[Extracted records]

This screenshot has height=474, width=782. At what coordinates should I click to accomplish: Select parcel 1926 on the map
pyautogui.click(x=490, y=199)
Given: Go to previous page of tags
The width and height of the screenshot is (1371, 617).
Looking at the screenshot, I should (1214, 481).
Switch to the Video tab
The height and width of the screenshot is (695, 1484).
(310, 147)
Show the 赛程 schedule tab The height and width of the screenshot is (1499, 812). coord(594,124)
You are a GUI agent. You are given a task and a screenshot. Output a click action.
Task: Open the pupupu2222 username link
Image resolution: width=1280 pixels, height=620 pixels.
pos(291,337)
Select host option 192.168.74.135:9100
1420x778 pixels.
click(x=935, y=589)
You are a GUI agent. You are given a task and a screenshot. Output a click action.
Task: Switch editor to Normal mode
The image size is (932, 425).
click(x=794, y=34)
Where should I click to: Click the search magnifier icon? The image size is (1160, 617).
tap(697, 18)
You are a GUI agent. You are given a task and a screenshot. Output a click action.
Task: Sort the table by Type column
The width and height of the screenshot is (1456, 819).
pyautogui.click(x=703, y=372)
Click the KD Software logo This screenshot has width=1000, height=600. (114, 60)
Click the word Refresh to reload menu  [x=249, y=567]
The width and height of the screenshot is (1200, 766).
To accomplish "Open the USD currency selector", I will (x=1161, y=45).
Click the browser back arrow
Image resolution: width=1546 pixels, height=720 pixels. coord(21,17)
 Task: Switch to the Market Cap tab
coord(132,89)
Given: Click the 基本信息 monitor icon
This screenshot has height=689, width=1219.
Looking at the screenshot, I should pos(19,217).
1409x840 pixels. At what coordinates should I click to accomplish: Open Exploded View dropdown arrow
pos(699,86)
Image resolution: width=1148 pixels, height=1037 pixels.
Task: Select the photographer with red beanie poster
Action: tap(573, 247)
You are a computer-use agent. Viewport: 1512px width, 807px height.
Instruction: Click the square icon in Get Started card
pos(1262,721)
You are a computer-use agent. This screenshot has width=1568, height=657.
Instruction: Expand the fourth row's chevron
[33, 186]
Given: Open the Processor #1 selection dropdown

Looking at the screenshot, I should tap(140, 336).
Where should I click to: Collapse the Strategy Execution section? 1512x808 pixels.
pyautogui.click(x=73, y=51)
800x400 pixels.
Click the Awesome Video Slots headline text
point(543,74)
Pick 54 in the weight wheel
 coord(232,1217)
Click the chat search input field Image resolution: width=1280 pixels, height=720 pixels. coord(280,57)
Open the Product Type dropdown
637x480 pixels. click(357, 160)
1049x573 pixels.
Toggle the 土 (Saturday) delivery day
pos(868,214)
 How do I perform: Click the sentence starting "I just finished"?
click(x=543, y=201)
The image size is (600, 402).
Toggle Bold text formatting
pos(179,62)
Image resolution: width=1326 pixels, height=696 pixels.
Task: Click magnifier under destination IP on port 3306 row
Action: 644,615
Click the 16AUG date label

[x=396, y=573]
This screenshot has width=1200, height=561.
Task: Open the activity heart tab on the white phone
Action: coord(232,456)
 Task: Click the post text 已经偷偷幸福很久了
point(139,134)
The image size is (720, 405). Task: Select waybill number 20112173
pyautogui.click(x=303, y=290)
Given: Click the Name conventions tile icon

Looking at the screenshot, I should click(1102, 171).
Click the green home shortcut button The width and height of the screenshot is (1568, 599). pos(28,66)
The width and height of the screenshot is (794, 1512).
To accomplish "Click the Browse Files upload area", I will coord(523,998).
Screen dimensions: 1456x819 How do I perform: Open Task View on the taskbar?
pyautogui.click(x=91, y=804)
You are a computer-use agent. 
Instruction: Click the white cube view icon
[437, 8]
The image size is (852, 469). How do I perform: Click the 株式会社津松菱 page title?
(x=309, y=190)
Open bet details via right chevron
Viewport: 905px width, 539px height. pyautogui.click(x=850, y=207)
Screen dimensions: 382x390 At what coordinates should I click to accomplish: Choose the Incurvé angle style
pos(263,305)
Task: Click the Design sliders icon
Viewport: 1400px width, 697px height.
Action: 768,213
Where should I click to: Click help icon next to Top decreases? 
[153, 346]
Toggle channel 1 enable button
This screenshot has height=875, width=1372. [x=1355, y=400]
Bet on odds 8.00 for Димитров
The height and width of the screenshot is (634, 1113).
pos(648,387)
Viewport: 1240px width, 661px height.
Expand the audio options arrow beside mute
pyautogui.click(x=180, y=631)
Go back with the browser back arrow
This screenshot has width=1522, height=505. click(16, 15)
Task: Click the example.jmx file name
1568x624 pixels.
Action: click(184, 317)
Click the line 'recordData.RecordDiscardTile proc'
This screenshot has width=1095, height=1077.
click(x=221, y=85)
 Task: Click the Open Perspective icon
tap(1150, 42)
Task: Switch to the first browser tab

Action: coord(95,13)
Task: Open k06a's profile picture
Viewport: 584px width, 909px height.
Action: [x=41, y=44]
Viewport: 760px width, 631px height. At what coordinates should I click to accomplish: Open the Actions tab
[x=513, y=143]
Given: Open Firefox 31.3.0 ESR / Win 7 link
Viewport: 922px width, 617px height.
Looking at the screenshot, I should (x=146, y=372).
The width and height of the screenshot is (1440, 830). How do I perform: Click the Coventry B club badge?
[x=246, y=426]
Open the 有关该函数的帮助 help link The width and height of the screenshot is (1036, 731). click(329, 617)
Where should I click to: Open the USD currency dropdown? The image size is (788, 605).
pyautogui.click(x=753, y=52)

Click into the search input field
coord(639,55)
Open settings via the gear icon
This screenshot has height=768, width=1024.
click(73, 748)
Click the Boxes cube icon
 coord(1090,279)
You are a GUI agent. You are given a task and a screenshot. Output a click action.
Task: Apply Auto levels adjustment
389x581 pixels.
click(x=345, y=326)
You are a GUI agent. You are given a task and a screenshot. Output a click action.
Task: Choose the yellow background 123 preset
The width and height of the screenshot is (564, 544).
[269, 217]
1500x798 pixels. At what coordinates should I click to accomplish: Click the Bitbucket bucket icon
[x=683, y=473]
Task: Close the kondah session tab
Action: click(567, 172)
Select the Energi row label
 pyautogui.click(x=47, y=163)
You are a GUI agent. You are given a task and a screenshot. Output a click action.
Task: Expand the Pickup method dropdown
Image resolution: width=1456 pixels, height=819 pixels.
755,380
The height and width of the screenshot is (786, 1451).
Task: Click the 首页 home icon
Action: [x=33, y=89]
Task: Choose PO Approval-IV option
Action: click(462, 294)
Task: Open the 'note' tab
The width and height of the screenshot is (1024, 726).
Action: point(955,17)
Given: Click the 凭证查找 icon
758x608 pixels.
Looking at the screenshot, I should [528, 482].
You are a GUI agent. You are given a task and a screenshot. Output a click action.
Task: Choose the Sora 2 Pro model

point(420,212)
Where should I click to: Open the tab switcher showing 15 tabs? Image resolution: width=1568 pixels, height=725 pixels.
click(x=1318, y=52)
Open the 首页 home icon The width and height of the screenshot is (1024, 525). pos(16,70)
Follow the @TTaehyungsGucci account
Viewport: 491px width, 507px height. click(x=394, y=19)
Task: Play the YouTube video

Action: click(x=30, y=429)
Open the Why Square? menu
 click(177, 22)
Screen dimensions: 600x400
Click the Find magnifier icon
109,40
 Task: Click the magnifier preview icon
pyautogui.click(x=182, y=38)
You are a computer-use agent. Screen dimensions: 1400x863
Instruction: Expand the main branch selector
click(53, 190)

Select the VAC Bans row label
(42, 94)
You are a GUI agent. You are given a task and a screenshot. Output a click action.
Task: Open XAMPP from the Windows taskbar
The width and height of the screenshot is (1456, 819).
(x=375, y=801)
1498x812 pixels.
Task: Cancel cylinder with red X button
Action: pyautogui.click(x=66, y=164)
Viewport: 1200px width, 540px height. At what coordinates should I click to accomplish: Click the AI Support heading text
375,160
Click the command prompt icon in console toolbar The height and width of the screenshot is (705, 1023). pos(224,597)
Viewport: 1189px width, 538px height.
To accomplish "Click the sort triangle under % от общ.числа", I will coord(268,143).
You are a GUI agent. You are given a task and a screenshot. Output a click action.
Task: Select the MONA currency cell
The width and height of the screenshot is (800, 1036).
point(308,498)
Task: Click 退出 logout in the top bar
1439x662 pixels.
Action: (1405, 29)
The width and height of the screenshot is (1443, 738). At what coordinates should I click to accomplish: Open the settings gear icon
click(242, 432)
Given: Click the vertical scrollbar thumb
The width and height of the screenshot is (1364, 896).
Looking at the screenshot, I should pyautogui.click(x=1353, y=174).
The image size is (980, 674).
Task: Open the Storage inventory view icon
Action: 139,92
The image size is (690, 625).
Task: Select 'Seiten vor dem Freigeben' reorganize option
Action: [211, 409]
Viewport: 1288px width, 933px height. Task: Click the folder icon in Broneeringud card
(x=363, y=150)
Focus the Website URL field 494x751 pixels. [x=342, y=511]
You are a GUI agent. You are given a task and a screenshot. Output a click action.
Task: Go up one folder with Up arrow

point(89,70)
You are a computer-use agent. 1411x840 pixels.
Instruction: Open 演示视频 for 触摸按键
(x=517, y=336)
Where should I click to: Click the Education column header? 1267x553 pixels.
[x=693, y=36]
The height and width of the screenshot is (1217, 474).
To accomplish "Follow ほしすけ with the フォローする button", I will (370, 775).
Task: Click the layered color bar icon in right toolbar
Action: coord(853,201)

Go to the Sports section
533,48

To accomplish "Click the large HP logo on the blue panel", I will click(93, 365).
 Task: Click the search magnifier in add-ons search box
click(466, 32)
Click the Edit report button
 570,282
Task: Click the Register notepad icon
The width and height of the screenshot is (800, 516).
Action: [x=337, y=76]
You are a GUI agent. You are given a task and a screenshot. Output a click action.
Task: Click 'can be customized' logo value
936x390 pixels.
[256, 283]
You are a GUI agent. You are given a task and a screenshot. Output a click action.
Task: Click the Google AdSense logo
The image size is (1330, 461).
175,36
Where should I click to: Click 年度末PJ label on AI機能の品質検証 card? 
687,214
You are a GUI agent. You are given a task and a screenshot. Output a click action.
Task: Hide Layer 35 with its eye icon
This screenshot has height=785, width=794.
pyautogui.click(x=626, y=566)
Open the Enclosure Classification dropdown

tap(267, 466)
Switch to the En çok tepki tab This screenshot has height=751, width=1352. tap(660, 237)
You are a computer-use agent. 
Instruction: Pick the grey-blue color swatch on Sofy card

=== TASK DETAILS ===
Transcribe exactly, and only, the lines from the opening line of the records through the line containing "Task: Sort the table by Type column".

=== ANSWER BELOW ===
This screenshot has height=474, width=782. At what coordinates should I click to accomplish: Select parcel 1926 on the map
pyautogui.click(x=490, y=199)
Given: Go to previous page of tags
The width and height of the screenshot is (1371, 617).
Looking at the screenshot, I should (1214, 481).
Switch to the Video tab
The height and width of the screenshot is (695, 1484).
(310, 147)
Show the 赛程 schedule tab The height and width of the screenshot is (1499, 812). coord(594,124)
You are a GUI agent. You are given a task and a screenshot. Output a click action.
Task: Open the pupupu2222 username link
Image resolution: width=1280 pixels, height=620 pixels.
pos(291,337)
Select host option 192.168.74.135:9100
1420x778 pixels.
click(x=935, y=589)
You are a GUI agent. You are given a task and a screenshot. Output a click action.
Task: Switch editor to Normal mode
The image size is (932, 425).
click(x=794, y=34)
Where should I click to: Click the search magnifier icon? The image size is (1160, 617).
tap(697, 18)
You are a GUI agent. You are given a task and a screenshot. Output a click action.
Task: Sort the table by Type column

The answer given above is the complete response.